During her career, Mount Vernon accumulated many awards, including:

- Joint Meritorious Unit Award,
- Navy Meritorious Unit Commendation,
- Navy Battle "E" Ribbon, (2),
- National Defense Service Medal,
- Armed Forces Expeditionary Medal, (4),
- Southwest Asia Service Medal,
- Humanitarian Service Medal, (2),
- Coast Guard Special Operations Service Medal, and the
- Kuwait Liberation Medal.

Mount Vernon was decommissioned on 25 July 2003. Afterwards, she stayed at the Naval Inactive Ship Maintenance Facility, in Pearl Harbor, Hawaii. On 16 June 2005, she was sunk in a fleet training exercise for P-3 Orion squadrons VP-1, VP-9, VP-46, and VP-47. The sinking was part of operation "Patrolling Thunder" and took place off the northwest coast of Kauaʻi, Hawaii.
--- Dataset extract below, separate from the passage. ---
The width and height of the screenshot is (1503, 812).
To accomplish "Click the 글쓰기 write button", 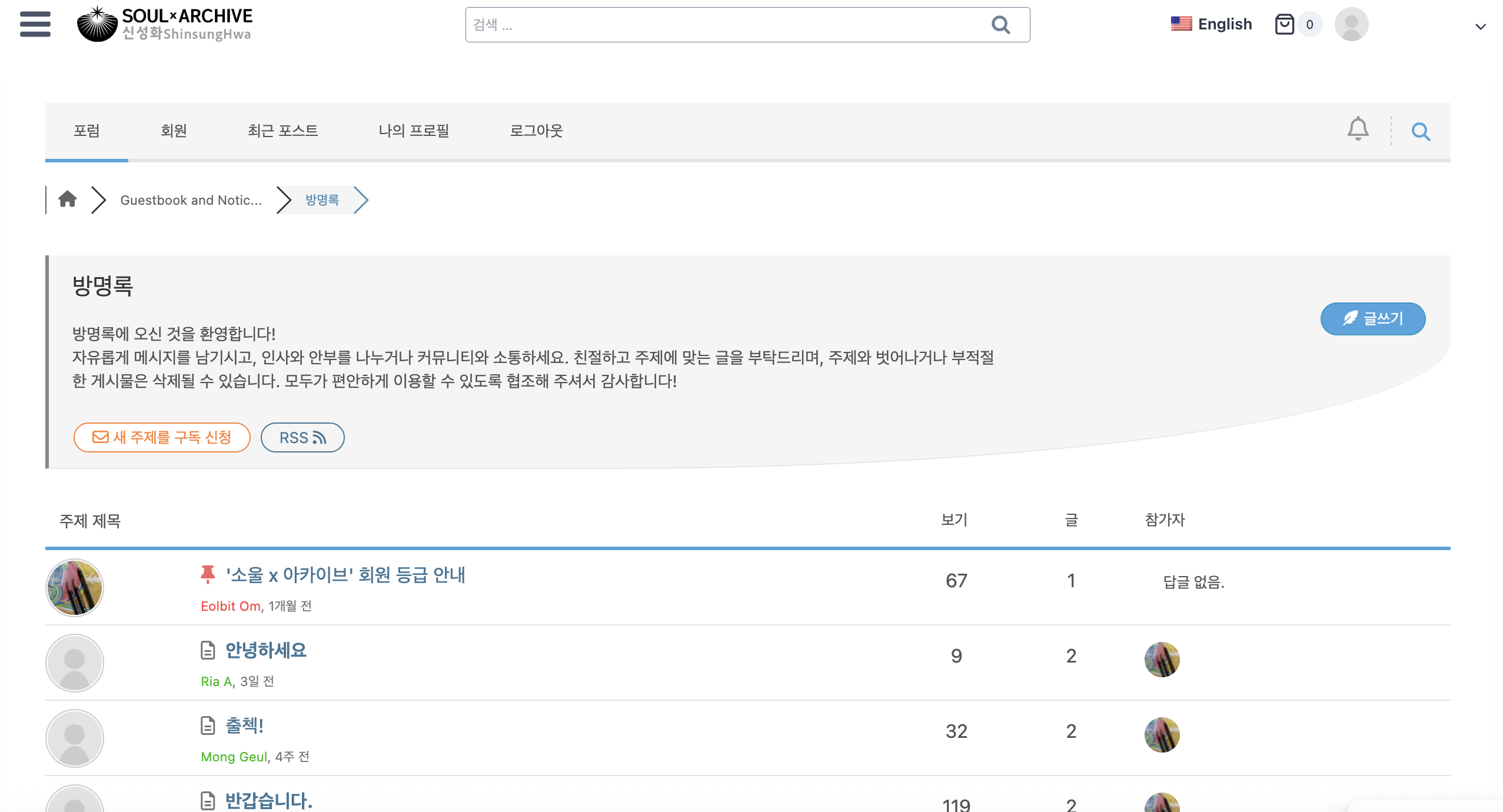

Expended in the sinking were 3 Harpoon missiles, 4 Maverick missiles, and 18 bombs of 500 pounds apiece.

==Dock landing ships==
Dock landing ships support amphibious operations including landings via Landing Craft Air Cushion (LCAC), conventional landing craft and helicopters, onto hostile shores. The Anchorage-class combined a well-deck with a flight deck to support both small-craft and airborne operations. These ships also featured the facilities necessary to provide services to small boats, including dry docking and repairs.

Mount Vernon was the first West coast ship to be modified to support LCAC operations.